What data modeling means in Power BI
Data modeling is undoubtedly one of the most important parts of Power BI development. The purpose of data modeling in Power BI is different from data models in transactional systems. In a transactional system, the goal is to have a model that is optimized for recording transactional data. Nevertheless, a well-designed data model in Power BI must be optimized for querying the data and reducing the dataset size by aggregating that data.
While not everyone has the luxury of having a prebuilt data warehouse, you end up creating a data model in Power BI in many cases. It is very tempting to get the whole data as is from various data sources and import it to Power BI. Answering business questions can quickly translate to complex queries that take a long time to process, which is not ideal. So, it is highly advised to resist the temptation to import everything from the data sources into Power BI and solve the problems later. Instead, it is wise to try to get your data model right so that it is capable of precisely answering business-driven questions in the most performant way. When modeling data in Power BI, you need to build a data model based on the business logic. Having said that, you may need to join different tables and aggregate your data to a certain level that answers all business-driven questions. It can get worse if you have data from various data sources of different grains representing the same logic.

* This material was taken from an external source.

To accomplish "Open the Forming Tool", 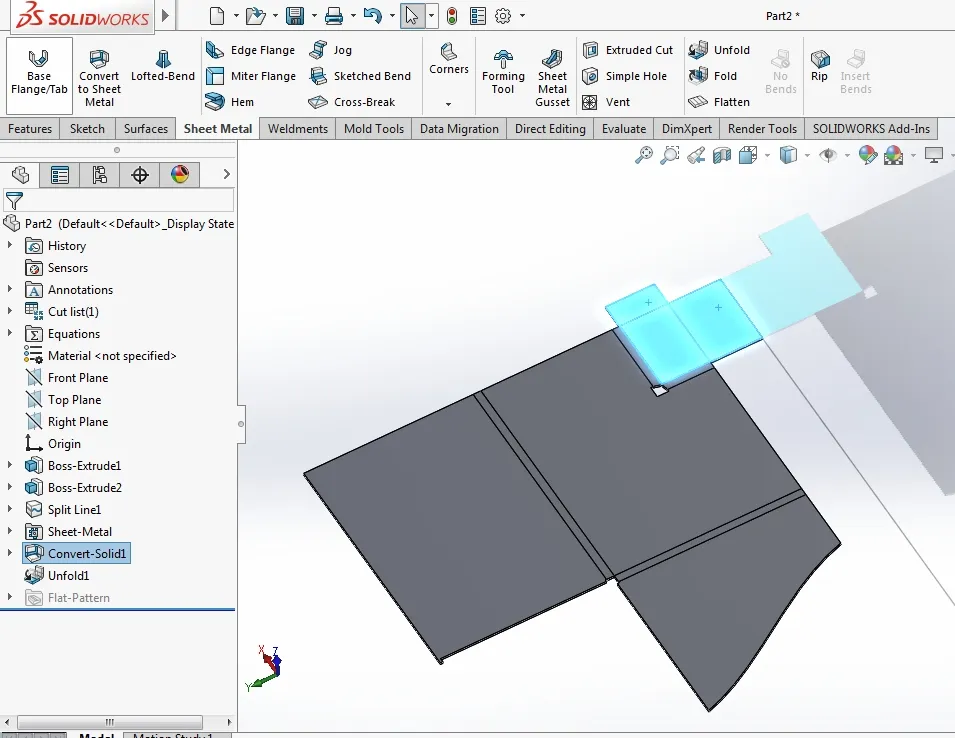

Therefore, you need to transform and reshape that data before loading it to the data model in Power BI. Power Query is the right tool to take care of all that. After we cut all the noise from our data, we have a clean, easy-to-understand, and easy-to-work-with data model.
Semantic model
Power BI inherits its blood from Power Pivot and SSAS Tabular models. All of them use the xVelocity engine, an updated version of the VertiPaq engine designed for in-memory data analysis and consisting of semantic model objects such as tables, relationships, hierarchies, and measures, which are stored in memory, leveraging column store indexing. All of this means that you would expect to get tremendous performance gains over highly compressed data, right? Well, it depends. If you efficiently transformed the data to support business logic, then you can expect to have fast and responsive reports. After you import your data into the data model in Power BI, you have built a semantic model when it comes to the concepts. A semantic model is a unified data model that provides business contexts to data. The semantic model can be accessed from various tools to visualize data without needing it to be transformed again. In that sense, when you publish your reports to the Power BI service, you can analyze the dataset in Excel or use third-party tools such as Tableau to connect to a Power BI dataset backed by a Premium capacity and visualize your data.
Building an efficient data model in Power BI
An efficient data model can quickly answer all business questions that you are supposed to answer; it is easy to understand and easy to maintain. Let's analyze the preceding sentence. Your model must do the following:
- Perform well (quickly)
- Be business-driven
- Decrease the level of complexity (be easy to understand)
- Be maintainable with low costs
Let's look at the preceding points with a scenario.
You are tasked to create a report on top of three separate data sources, as follows:
- An OData data source with 15 tables. The tables have between 50 and 250 columns.
- An Excel file with 20 sheets that are interdependent with many formulas.
- A data warehouse hosted in SQL Server. You need to get data from five dimensions and two fact tables:
- Of those five dimensions, one is a Date dimension and the other is a Time dimension. The grain of the Time dimension is hour, minute.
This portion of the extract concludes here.